おばあさまにボーダーを辞めろと言われてから数ヶ月。私はまだボーダーのエンジニアとして働いていた。
あれから何とかおばあさまと顔を合わせないようにした。家が無駄に広いのがこんなに役に立つとは思わなかった。
けれどそんな日が長く続くはずがなかった。
忘れ物をしていたことに気づき本部基地へ行く前に一旦家に帰った時おばあさまと遭遇してしまった。また頬を強く打たれた。今度は倒れはしなかったけれど荷物が床に落ちた。じんじんと左頬が痛む。
「あなたまだボーダーを辞めてなかったのですね。どうしてわたくしの言うことが聞けないのです」
いつからそうなったの。そんな子に育てた覚えはない。散々嫌味を言われた。平気だ。こんなことは慣れている。けれどおばあさまはボーダーの事も悪く言い始めた。
何も知らないくせに…!
ついに我慢ができなくなってしまった。
「私はあなたの人形じゃありません!あなたの言うとおりに生きるなんてもう、うんざりです!ボーダーは絶対に辞めません。あそこは私の唯一の居場所なんです!」
反論するとおばあさまは私を睨んだ。そして腕を掴むと引きずるように歩き出した。
「離してください!」
私の声を無視して部屋に押し込むと扉を閉めてしまった。すぐに開けようとドアノブを回したがガチャガチャと音がするだけでノブが回らなかった。
いつのまに鍵を…!
知らないうちに外側から鍵をつけられていたらしい。私がいつか反抗しこうなることを予感していたのだろうか恐ろしい人だと思った。
呆然としていると外から声が聞こえた。
「頭が冷えるまでそうしていなさい。あなたがボーダーを辞めると言うまでずっとこのままです」
「おばあさま!」
「ここからは絶対に出られませんからね」
「開けてください!おばあさま!!」
扉を叩いても反応がなかった。もうそこには誰もいないようだ。扉に手をついてズルズルとその場に座り込んだ。
そんな…やっと居場所を見つけたのに、どうしてこんな…。
堪えていたものが溢れだし涙がぼろぼろと零れた。私は初めて声を出して泣いた。
どのくらい時間が経ったのだろう。泣き疲れて眠ってしまっていたらしく外はすっかり日が落ちてしまっていた。時計を見ると8時少し前を差していた。ドアノブを回すと変わらず鍵が掛かっていた。

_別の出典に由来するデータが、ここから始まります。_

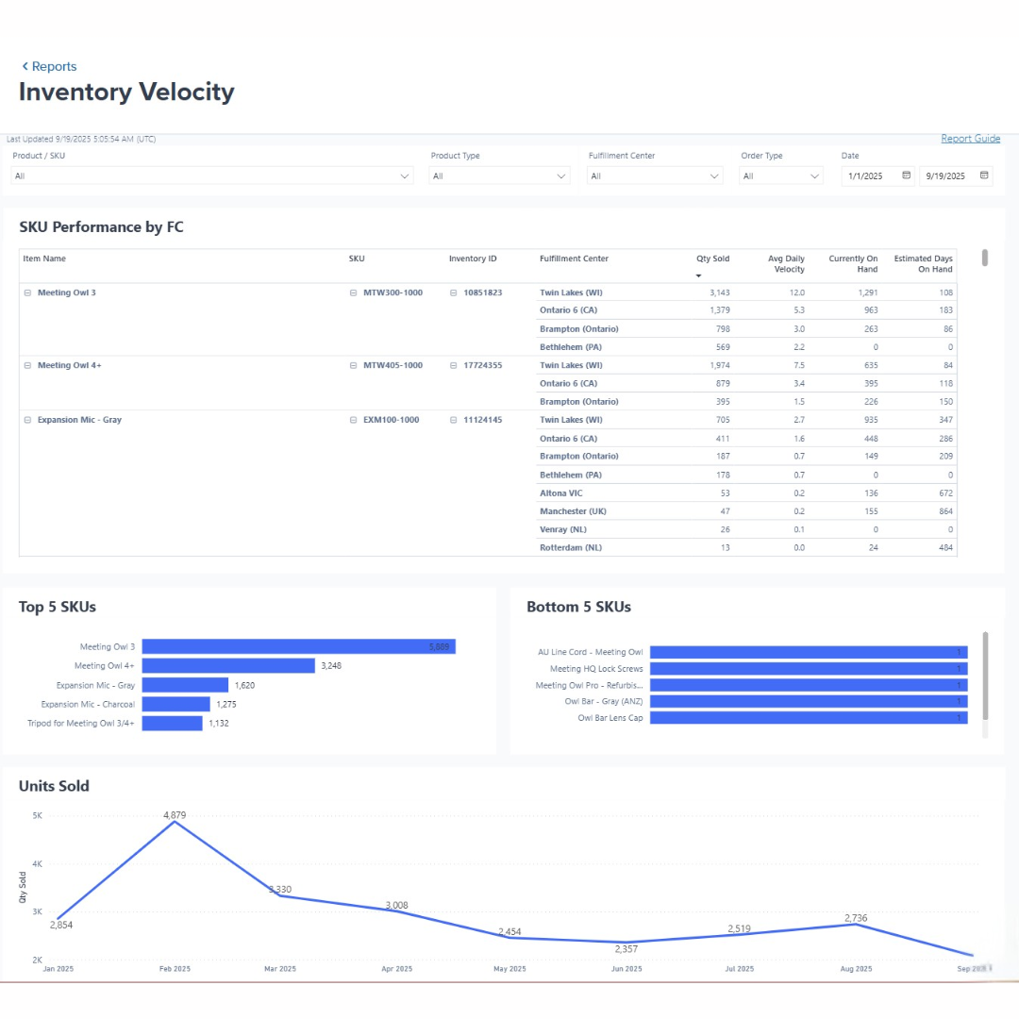Navigate back via the Reports link

(54, 66)
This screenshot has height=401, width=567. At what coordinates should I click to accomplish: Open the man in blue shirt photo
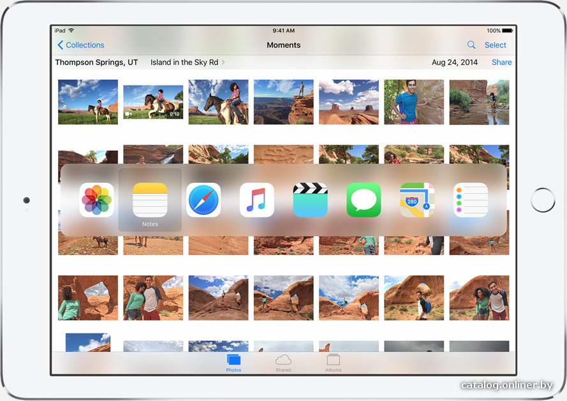414,102
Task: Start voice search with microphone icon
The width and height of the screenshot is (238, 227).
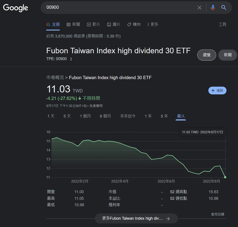Action: pos(213,8)
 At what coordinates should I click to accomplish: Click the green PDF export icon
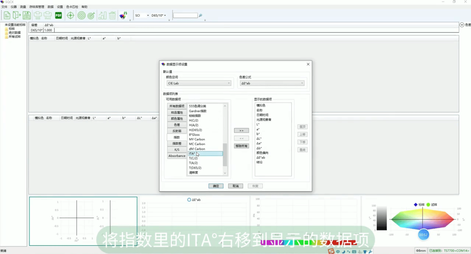click(58, 15)
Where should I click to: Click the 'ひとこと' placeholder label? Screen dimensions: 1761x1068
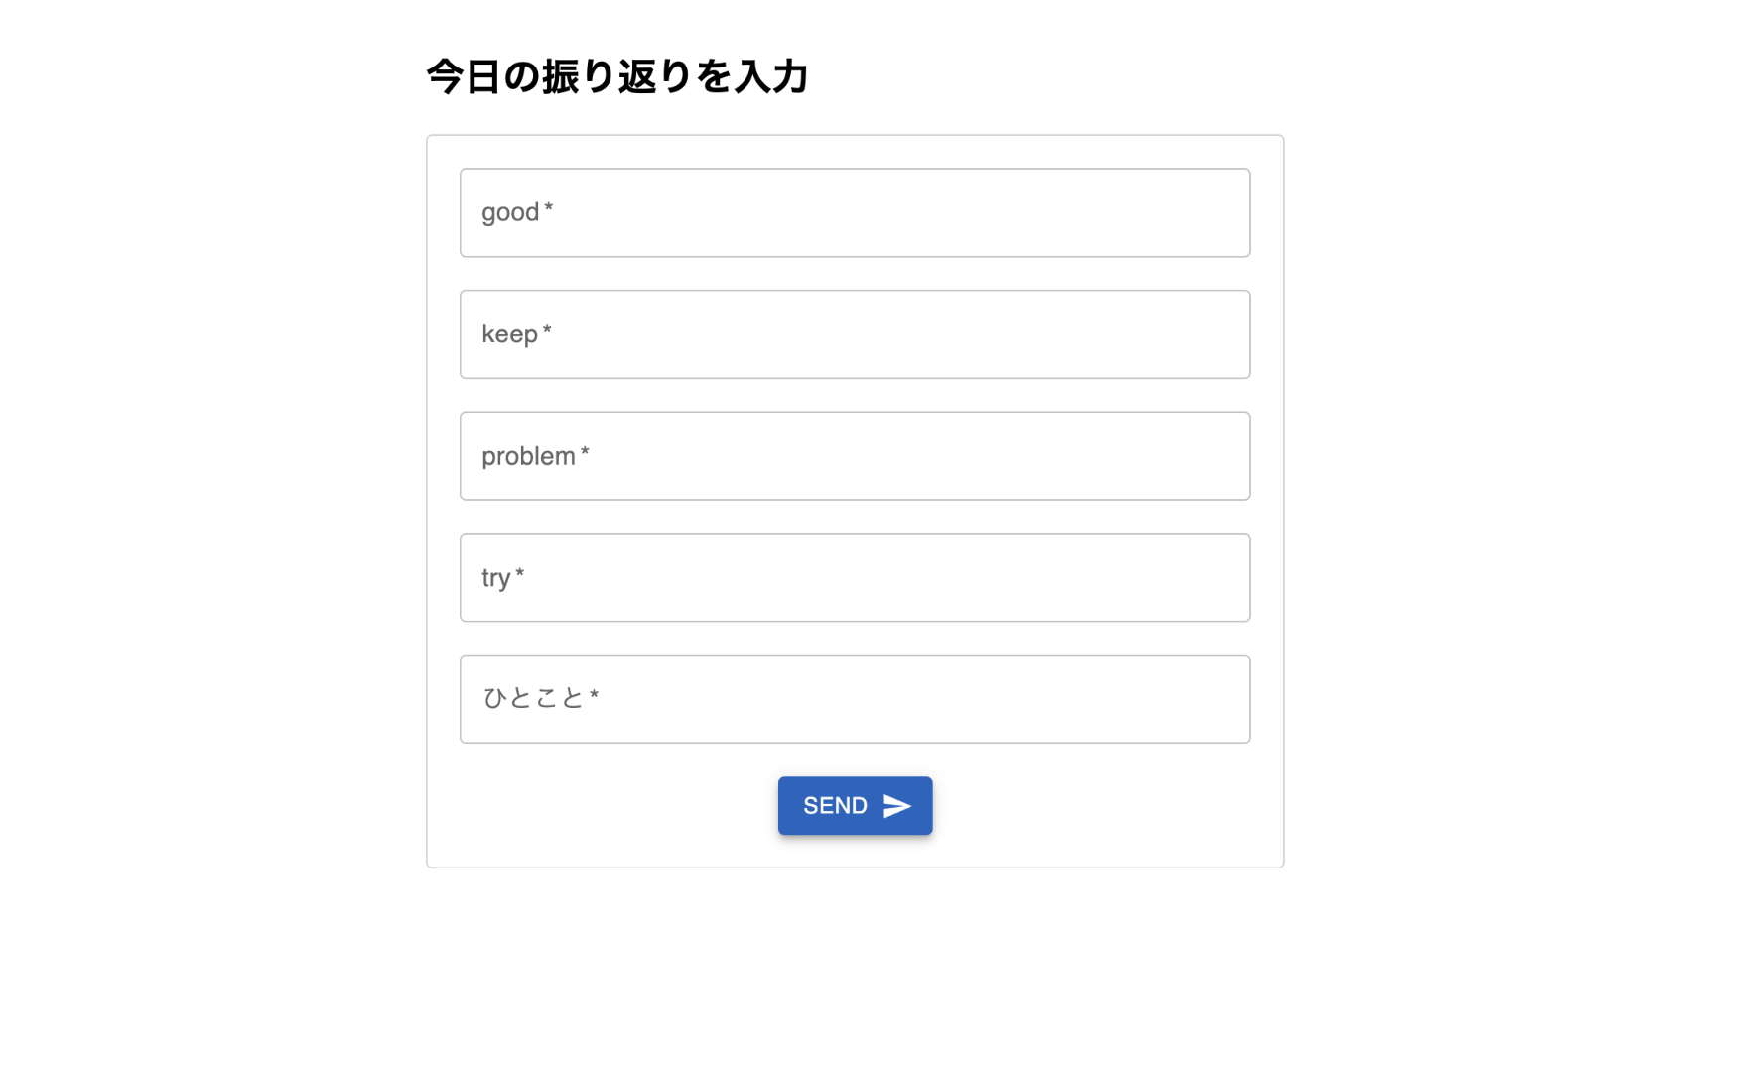pos(533,698)
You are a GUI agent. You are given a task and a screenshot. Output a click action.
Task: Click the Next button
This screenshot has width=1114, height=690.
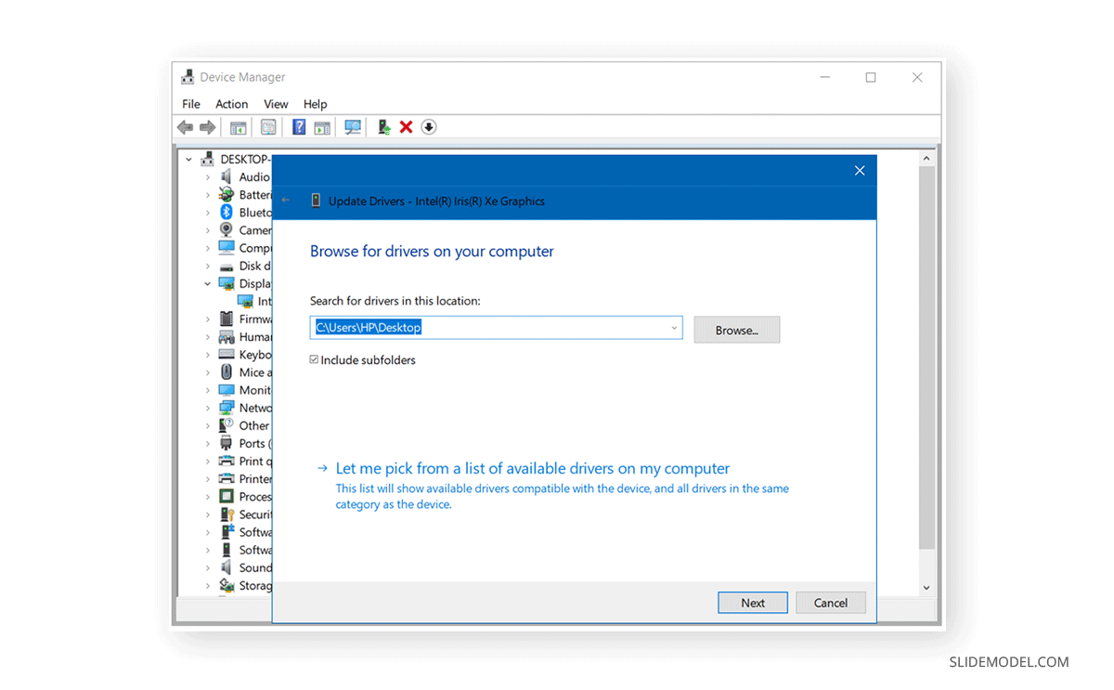pos(752,602)
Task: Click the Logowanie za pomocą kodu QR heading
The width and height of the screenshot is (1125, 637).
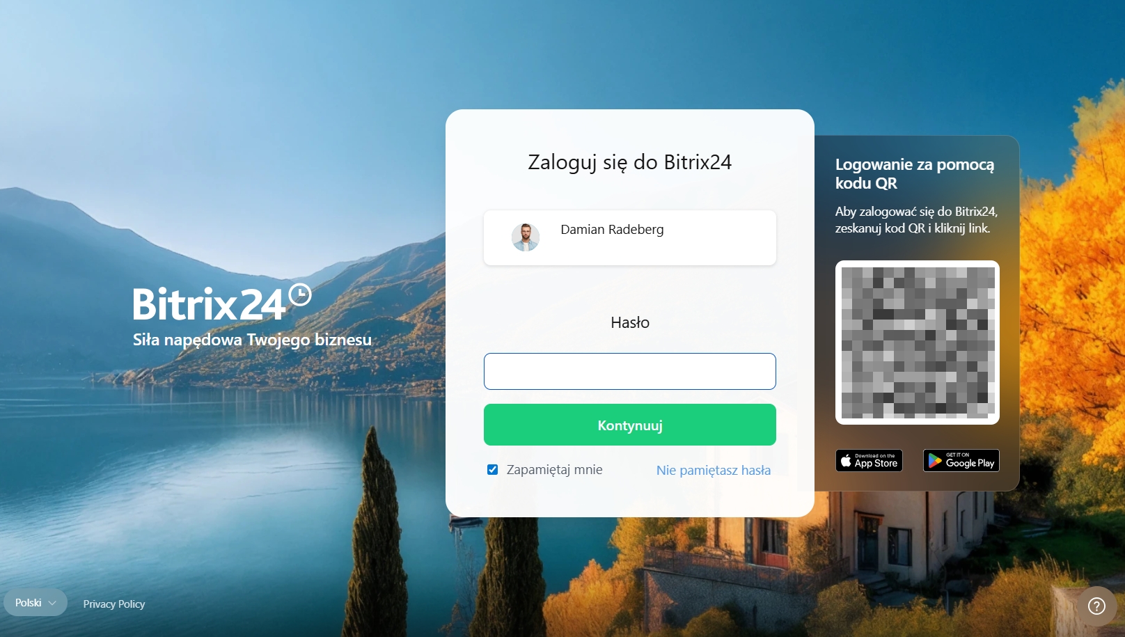Action: pos(915,174)
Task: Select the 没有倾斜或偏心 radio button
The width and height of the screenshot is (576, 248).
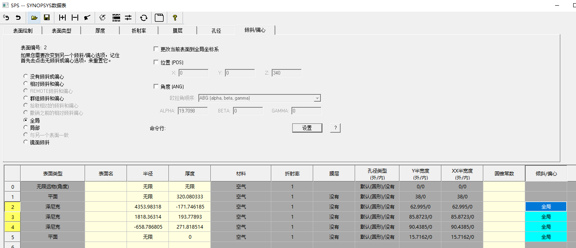Action: pos(26,77)

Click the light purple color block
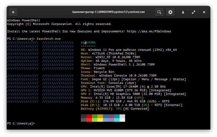[111, 120]

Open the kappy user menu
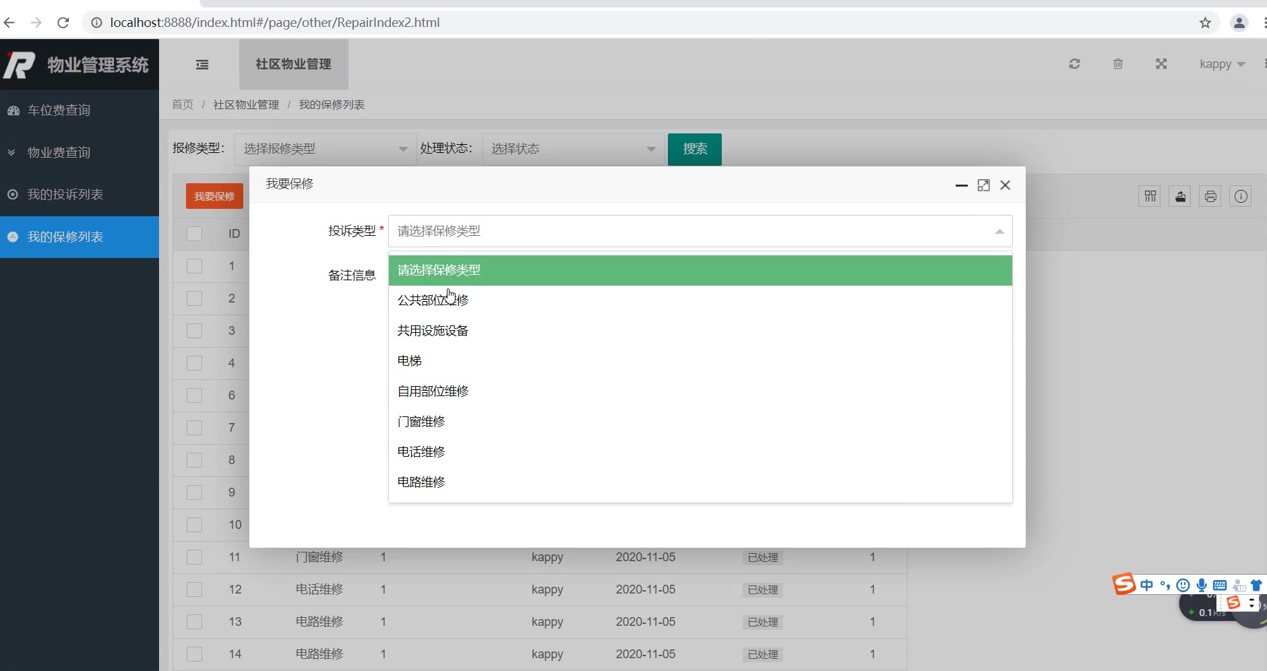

ゆっくりと立ち上がると大きめのカバンを取り出して引き出しを開けた。中に詰められるだけ服やら日用品を詰め込んだ。
窓を開けると冷たい風が心地よかった。2階まで伸びる大きな木をつたって部屋から脱出した。荷物を先に地面に落として自分も地面に着地したタイツだけの足が痛むけれど靴を取りに行くわけにもいかない。
一度家を見上げると目を閉じた。
おばあさまここまで育ててくださったこと心から感謝致します。でも私はたとえその場しのぎの嘘だとしてもボーダーを辞めるなんて絶対に言いません。
さようなら。
今までありがとうございました。
心の中でそう呟くと目を開いてそのままどこへ向かうでもなく走り出した。
これからどうなるかなんてその時は何も考えていなかった。